- Commune of Ránquil in the Ñuble Region
- Ránquil Location in Chile
- Coordinates: 36°36′12″S 72°32′35″W﻿ / ﻿36.60333°S 72.54306°W
- Country: Chile
- Region: Ñuble
- Province: Itata

Government
- • Type: Municipality
- • Alcalde: Carlos Garrido Carcamo (UDI)

Area
- • Total: 248.3 km^{2} (95.9 sq mi)
- Elevation: 41 m (135 ft)

Population (2012 Census)
- • Total: 5,762
- • Density: 23.21/km^{2} (60.10/sq mi)
- • Urban: 1,337
- • Rural: 4,346

Sex
- • Men: 2,896
- • Women: 2,787
- Time zone: UTC-4 (CLT)
- • Summer (DST): UTC-3 (CLST)
- Area code: 56 + 42
- Website: Municipality of Ránquil

= Ránquil =

Ránquil is a Chilean commune in Itata Province, Ñuble Region. The communal capital is the town of Ránquil.

==Demographics==

According to the 2002 census of the National Statistics Institute Ránquil had 5,683 inhabitants (2,896 men and 2,787 women). Of these, 1,337 (23.5%) lived in urban areas and 4,346 (76.5%) in rural areas. The population fell by 11.3% (721 persons) between the 1992 and 2002 censuses.

==Administration==
As a commune, Ránquil is a third-level administrative division of Chile administered by a municipal council, headed by an alcalde who is directly elected every four years. The 2008-2012 alcalde is Carlos Garrido Carcamo (UDI).

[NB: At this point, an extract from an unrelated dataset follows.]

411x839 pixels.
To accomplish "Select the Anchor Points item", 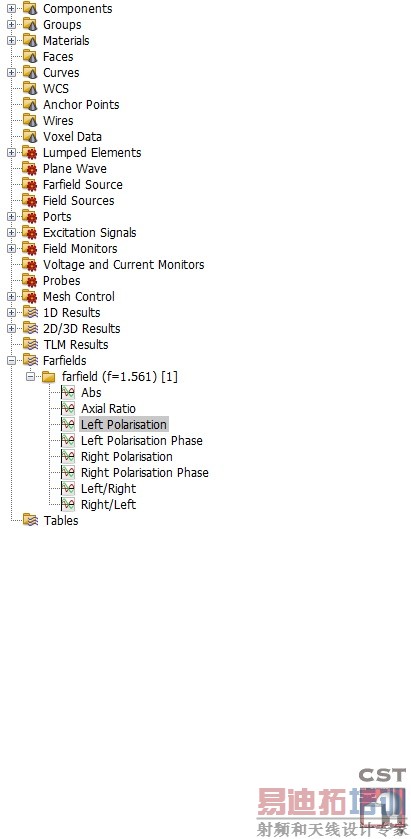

Within the electoral divisions of Chile, Ránquil is represented in the Chamber of Deputies by Jorge Sabag (PDC) and Frank Sauerbaum (RN) as part of the 42nd electoral district, together with San Fabián, Ñiquén, San Carlos, San Nicolás, Ninhue, Quirihue, Cobquecura, Treguaco, Portezuelo, Coelemu, Quillón, Bulnes, Cabrero and Yumbel. The commune is represented in the Senate by Alejandro Navarro Brain (MAS) and Hosain Sabag Castillo (PDC) as part of the 12th senatorial constituency (Biobío-Cordillera).